Befehl ist Befehl, auch für Zeitungen

Das Problem in der Praxis: JournalistInnen und damit Zeitungen sind auf Agenturen angewiesen. Denn da Kriege selten unumstritten sind, achten die Verantwortlichen besonders genau darauf, was publik wird. Daher unterliegen ReporterInnen einer enormen Kontrolle, wenn sie denn überhaupt vor Ort recherchieren und fotografieren dürfen. In der Regel muss alles von den Streitkräften genehmigt werden. Eine alternative Quelle sind die gegnerischen Truppen, eine Überprüfung der Informationen ist jedoch bei beiden Seiten für die JournalistInnen nicht immer möglich. So werden die Berichte oft kritiklos übernommen. Den Kriegsparteien ist das nur Recht, sie wollen letztlich nur ihre Interessen in den Medien vertreten wissen, nicht unbedingt die Wahrheit. So betonen dann die Iraker die Zahl der toten Zivilisten, während die Amerikaner die jubelnde Menge am Ende der Kämpfe hervorheben.

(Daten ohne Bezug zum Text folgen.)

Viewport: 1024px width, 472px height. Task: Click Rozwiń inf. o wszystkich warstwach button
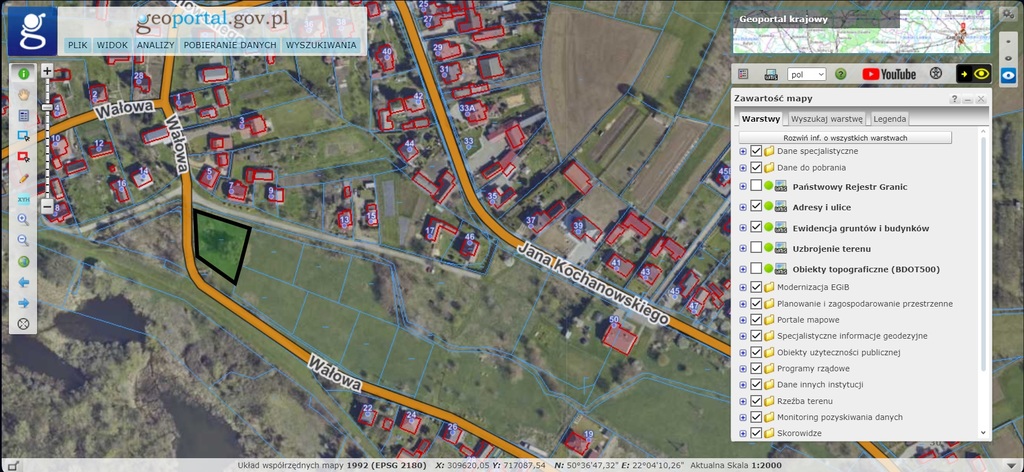pyautogui.click(x=845, y=137)
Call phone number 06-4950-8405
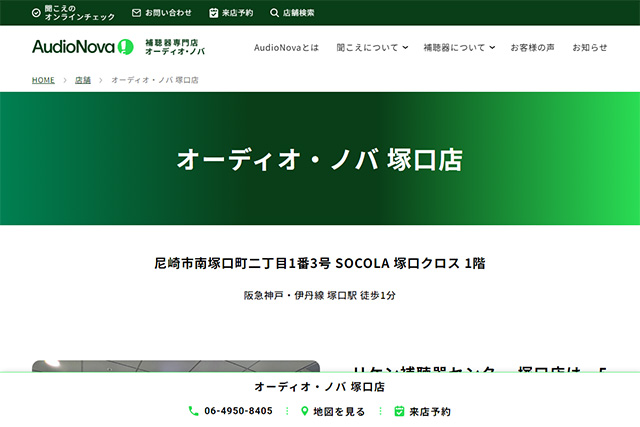The image size is (640, 427). (x=238, y=411)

Aufgrund dieser Bildpolitik können Fotos auch nachträglich einem Block zugeordnet werden, wie Kirchdorfer in seiner Arbeit zeigt. Ein wichtiger Schritt, der verdeutlicht, woher Bilder kommen und durch eine thematische Einordnung auch die Aussageabsichten der Quellen darlegt.

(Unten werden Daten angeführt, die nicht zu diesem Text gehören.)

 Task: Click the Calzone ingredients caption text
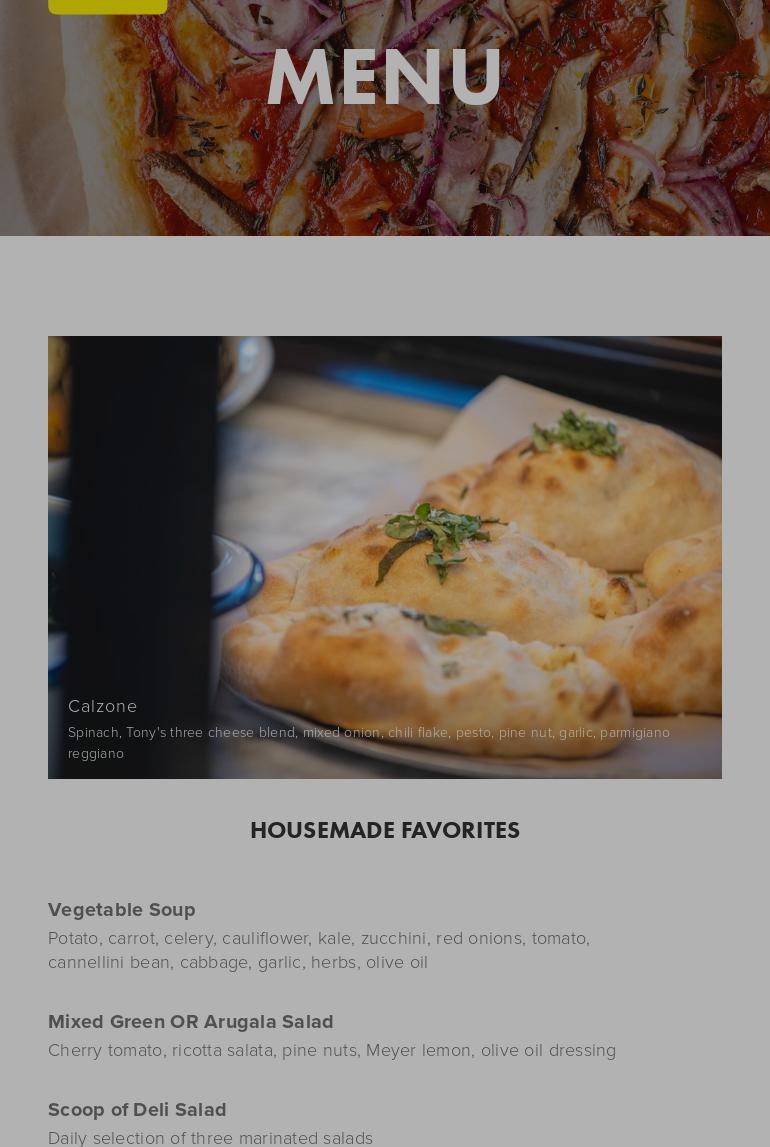[369, 742]
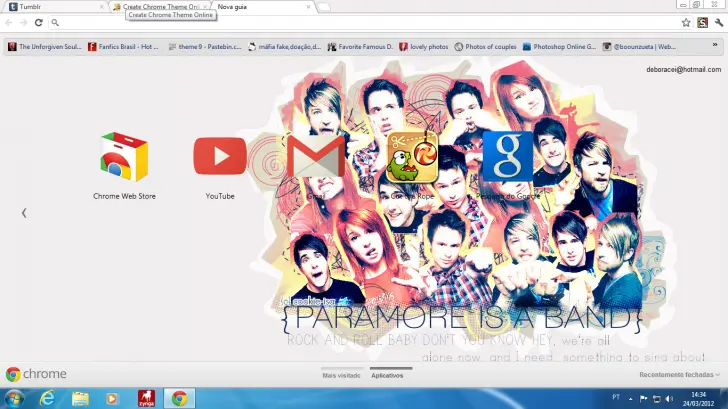Switch to the Tumblr tab

55,6
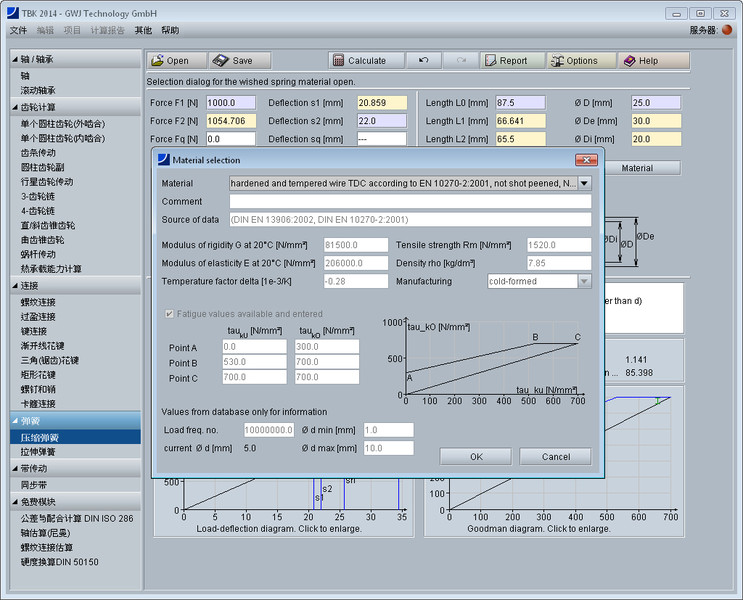743x600 pixels.
Task: Open the 文件 menu
Action: [19, 31]
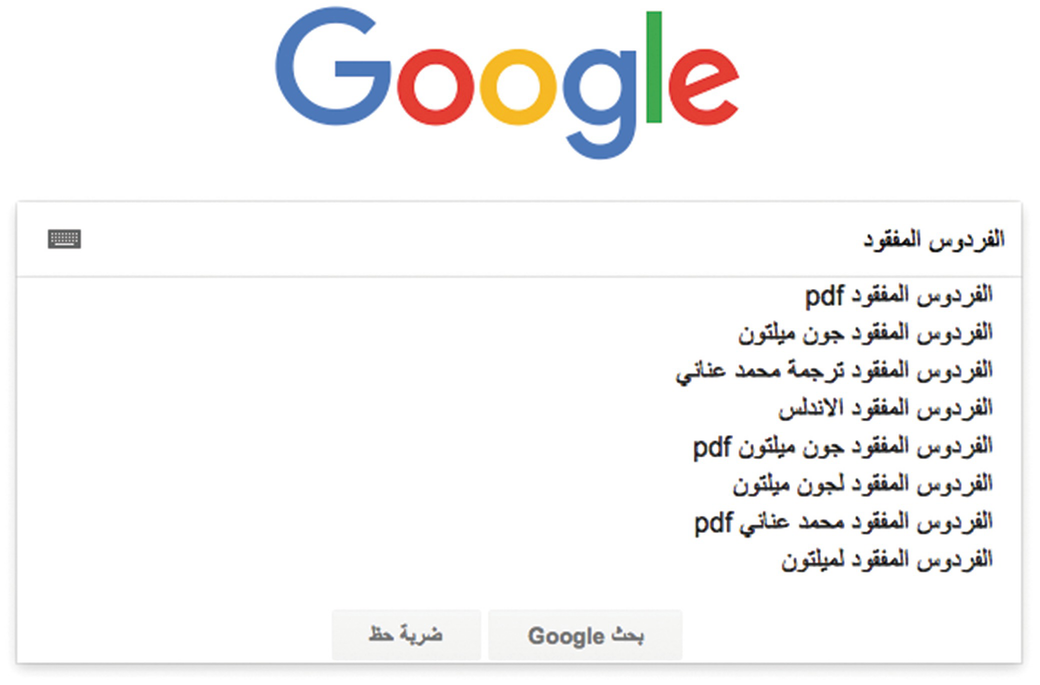Open the on-screen keyboard input tool

coord(64,239)
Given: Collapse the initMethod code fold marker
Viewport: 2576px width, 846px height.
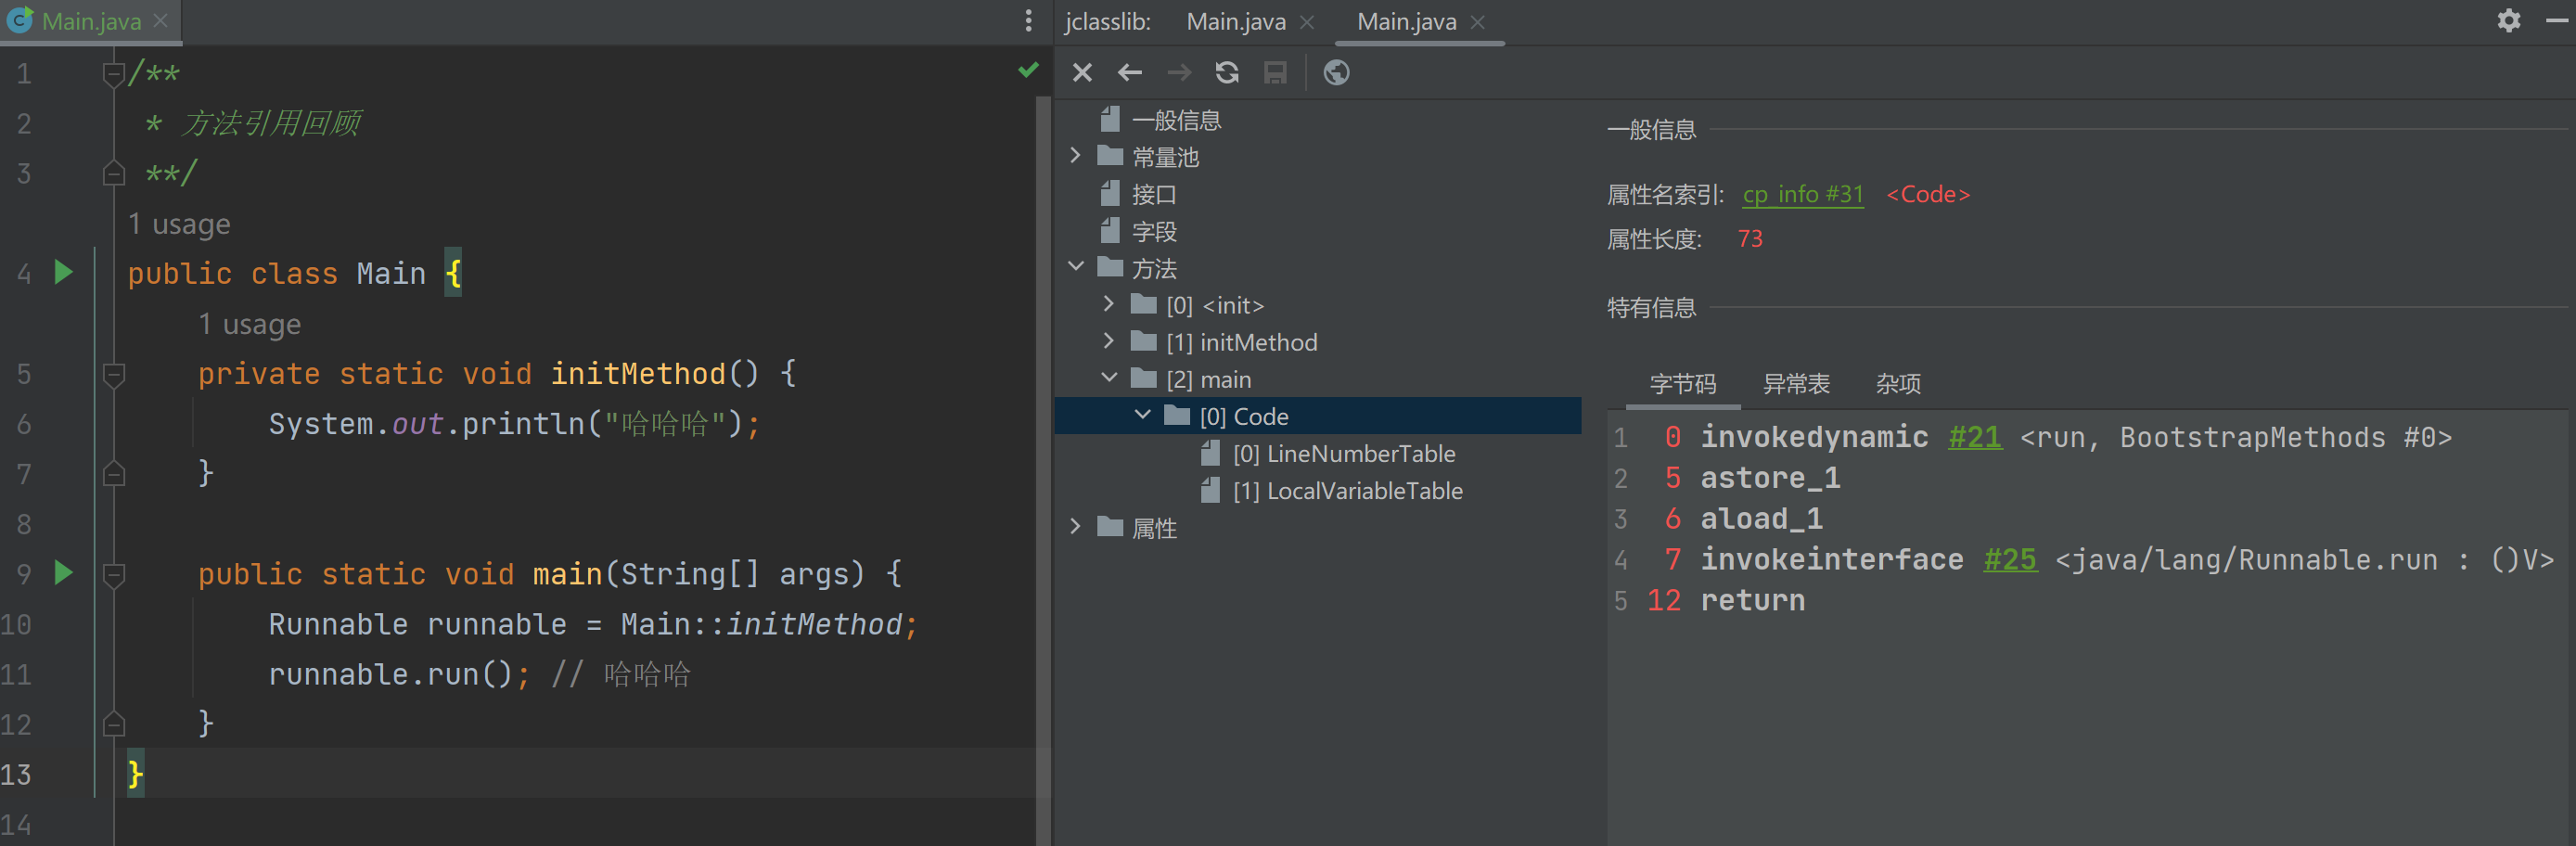Looking at the screenshot, I should click(114, 374).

Fotos zur eigenen Meinungsbildung fehlen

Die Studie motiviert die MedienkonsumentInnen, häufiger verschiedene Zeitungen zu lesen und bewusst bei identischen Bildern die Legenden zu vergleichen. Besonders bei kriegerischen Auseinandersetzungen ist dieses kritische Misstrauen wohl angebracht. In der Arbeit selbst ist eine Beurteilung des Bildmaterials leider nicht möglich. Die angesprochenen Bilder und ihre Legenden sind aus Copyright-Gründen in der Online-Version nicht einsehbar. Dafür hat der Autor den LeserInnen seine detaillierten Erhebungen für jedes untersuchte Jahr und für jede Zeitung im Anhang komplett zur Verfügung gestellt.

Die Magisterarbeit "Wahre Bildlegenden - Eine Studie über die interpretative Verwendung der Bildlegende im Kontext der postmodernen Kriegsfotografie" kann auf textfeld.ac.at im Volltext nachgelesen werden.